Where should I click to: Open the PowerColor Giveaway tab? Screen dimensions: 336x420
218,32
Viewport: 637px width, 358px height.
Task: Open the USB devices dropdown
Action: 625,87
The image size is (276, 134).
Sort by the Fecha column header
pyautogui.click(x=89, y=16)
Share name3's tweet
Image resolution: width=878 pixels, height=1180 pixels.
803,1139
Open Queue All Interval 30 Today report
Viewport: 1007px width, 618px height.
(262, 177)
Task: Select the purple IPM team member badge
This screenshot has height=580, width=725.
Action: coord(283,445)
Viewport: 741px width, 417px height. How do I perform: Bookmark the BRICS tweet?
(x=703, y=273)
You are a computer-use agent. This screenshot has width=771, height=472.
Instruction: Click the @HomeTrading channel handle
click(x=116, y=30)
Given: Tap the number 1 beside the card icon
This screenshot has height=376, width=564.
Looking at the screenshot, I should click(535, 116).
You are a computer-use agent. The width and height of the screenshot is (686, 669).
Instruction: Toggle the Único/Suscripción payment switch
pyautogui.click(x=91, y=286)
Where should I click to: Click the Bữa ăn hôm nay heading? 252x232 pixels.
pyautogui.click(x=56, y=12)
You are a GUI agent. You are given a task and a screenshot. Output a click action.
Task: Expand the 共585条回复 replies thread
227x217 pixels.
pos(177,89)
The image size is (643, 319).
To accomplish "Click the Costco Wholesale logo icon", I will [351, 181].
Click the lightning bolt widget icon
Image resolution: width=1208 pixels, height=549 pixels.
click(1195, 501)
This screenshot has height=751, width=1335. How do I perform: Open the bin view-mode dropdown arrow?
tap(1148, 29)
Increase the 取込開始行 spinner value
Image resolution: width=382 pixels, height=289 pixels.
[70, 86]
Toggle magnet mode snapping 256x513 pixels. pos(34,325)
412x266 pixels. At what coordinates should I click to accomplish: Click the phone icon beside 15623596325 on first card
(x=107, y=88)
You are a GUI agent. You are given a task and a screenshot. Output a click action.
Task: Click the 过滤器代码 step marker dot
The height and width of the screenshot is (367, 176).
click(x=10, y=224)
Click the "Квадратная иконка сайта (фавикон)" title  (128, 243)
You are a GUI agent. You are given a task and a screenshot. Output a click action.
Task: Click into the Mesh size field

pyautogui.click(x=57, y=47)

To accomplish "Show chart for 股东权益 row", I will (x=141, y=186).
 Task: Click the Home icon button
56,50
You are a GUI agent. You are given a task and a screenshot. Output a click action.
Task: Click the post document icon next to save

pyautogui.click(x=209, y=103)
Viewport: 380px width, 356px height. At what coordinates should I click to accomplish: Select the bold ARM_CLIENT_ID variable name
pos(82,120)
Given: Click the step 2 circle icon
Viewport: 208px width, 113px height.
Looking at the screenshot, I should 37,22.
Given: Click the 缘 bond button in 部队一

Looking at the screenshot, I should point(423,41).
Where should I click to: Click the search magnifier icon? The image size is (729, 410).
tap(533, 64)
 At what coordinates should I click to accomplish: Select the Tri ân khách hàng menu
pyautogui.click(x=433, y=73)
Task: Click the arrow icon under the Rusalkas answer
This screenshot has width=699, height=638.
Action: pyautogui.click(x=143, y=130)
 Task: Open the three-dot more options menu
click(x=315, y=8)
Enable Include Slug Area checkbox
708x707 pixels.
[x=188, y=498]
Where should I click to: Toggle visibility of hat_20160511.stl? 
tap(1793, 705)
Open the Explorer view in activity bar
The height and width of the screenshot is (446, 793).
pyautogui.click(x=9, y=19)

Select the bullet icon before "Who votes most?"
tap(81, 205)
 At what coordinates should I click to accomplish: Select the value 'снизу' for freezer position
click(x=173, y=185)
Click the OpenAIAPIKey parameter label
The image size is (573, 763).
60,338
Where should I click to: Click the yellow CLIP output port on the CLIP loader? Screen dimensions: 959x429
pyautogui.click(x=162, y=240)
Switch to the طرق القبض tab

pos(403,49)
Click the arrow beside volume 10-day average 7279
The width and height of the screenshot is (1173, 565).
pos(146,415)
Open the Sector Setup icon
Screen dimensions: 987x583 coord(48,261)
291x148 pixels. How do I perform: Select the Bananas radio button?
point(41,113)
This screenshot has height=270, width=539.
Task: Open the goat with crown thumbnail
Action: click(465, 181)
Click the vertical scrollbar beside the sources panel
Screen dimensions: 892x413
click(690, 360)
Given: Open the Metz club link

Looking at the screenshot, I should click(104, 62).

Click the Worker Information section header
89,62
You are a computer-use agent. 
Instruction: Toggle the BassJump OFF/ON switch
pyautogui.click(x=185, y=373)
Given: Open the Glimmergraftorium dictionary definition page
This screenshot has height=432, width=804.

_____

**REQUIRED ACTION:** Repeat the records above with every character intact.

**RESPONSE BELOW:**
Where should I click to: Open the PowerColor Giveaway tab? Screen dimensions: 336x420
218,32
Viewport: 637px width, 358px height.
Task: Open the USB devices dropdown
Action: 625,87
The image size is (276, 134).
Sort by the Fecha column header
pyautogui.click(x=89, y=16)
Share name3's tweet
Image resolution: width=878 pixels, height=1180 pixels.
803,1139
Open Queue All Interval 30 Today report
Viewport: 1007px width, 618px height.
(262, 177)
Task: Select the purple IPM team member badge
This screenshot has height=580, width=725.
Action: coord(283,445)
Viewport: 741px width, 417px height. How do I perform: Bookmark the BRICS tweet?
(x=703, y=273)
You are a computer-use agent. This screenshot has width=771, height=472.
Instruction: Click the @HomeTrading channel handle
click(x=116, y=30)
Given: Tap the number 1 beside the card icon
This screenshot has height=376, width=564.
Looking at the screenshot, I should click(535, 116).
You are a computer-use agent. The width and height of the screenshot is (686, 669).
Instruction: Toggle the Único/Suscripción payment switch
pyautogui.click(x=91, y=286)
Where should I click to: Click the Bữa ăn hôm nay heading? 252x232 pixels.
pyautogui.click(x=56, y=12)
You are a GUI agent. You are given a task and a screenshot. Output a click action.
Task: Expand the 共585条回复 replies thread
227x217 pixels.
pos(177,89)
The image size is (643, 319).
To accomplish "Click the Costco Wholesale logo icon", I will [351, 181].
Click the lightning bolt widget icon
Image resolution: width=1208 pixels, height=549 pixels.
click(1195, 501)
This screenshot has height=751, width=1335. How do I perform: Open the bin view-mode dropdown arrow?
tap(1148, 29)
Increase the 取込開始行 spinner value
Image resolution: width=382 pixels, height=289 pixels.
[70, 86]
Toggle magnet mode snapping 256x513 pixels. pos(34,325)
412x266 pixels. At what coordinates should I click to accomplish: Click the phone icon beside 15623596325 on first card
(x=107, y=88)
You are a GUI agent. You are given a task and a screenshot. Output a click action.
Task: Click the 过滤器代码 step marker dot
The height and width of the screenshot is (367, 176).
click(x=10, y=224)
Click the "Квадратная иконка сайта (фавикон)" title  (128, 243)
You are a GUI agent. You are given a task and a screenshot. Output a click action.
Task: Click into the Mesh size field

pyautogui.click(x=57, y=47)

To accomplish "Show chart for 股东权益 row", I will (x=141, y=186).
 Task: Click the Home icon button
56,50
You are a GUI agent. You are given a task and a screenshot. Output a click action.
Task: Click the post document icon next to save

pyautogui.click(x=209, y=103)
Viewport: 380px width, 356px height. At what coordinates should I click to accomplish: Select the bold ARM_CLIENT_ID variable name
pos(82,120)
Given: Click the step 2 circle icon
Viewport: 208px width, 113px height.
Looking at the screenshot, I should 37,22.
Given: Click the 缘 bond button in 部队一

Looking at the screenshot, I should point(423,41).
Where should I click to: Click the search magnifier icon? The image size is (729, 410).
tap(533, 64)
 At what coordinates should I click to accomplish: Select the Tri ân khách hàng menu
pyautogui.click(x=433, y=73)
Task: Click the arrow icon under the Rusalkas answer
This screenshot has width=699, height=638.
Action: pyautogui.click(x=143, y=130)
 Task: Open the three-dot more options menu
click(x=315, y=8)
Enable Include Slug Area checkbox
708x707 pixels.
[x=188, y=498]
Where should I click to: Toggle visibility of hat_20160511.stl? 
tap(1793, 705)
Open the Explorer view in activity bar
The height and width of the screenshot is (446, 793).
pyautogui.click(x=9, y=19)

Select the bullet icon before "Who votes most?"
tap(81, 205)
 At what coordinates should I click to accomplish: Select the value 'снизу' for freezer position
click(x=173, y=185)
Click the OpenAIAPIKey parameter label
The image size is (573, 763).
60,338
Where should I click to: Click the yellow CLIP output port on the CLIP loader? Screen dimensions: 959x429
pyautogui.click(x=162, y=240)
Switch to the طرق القبض tab

pos(403,49)
Click the arrow beside volume 10-day average 7279
The width and height of the screenshot is (1173, 565).
pos(146,415)
Open the Sector Setup icon
Screen dimensions: 987x583 coord(48,261)
291x148 pixels. How do I perform: Select the Bananas radio button?
point(41,113)
This screenshot has height=270, width=539.
Task: Open the goat with crown thumbnail
Action: click(465, 181)
Click the vertical scrollbar beside the sources panel
Screen dimensions: 892x413
click(690, 360)
Given: Open the Metz club link

Looking at the screenshot, I should click(104, 62).

Click the Worker Information section header
89,62
You are a computer-use agent. 
Instruction: Toggle the BassJump OFF/ON switch
pyautogui.click(x=185, y=373)
Given: Open the Glimmergraftorium dictionary definition page
This screenshot has height=432, width=804.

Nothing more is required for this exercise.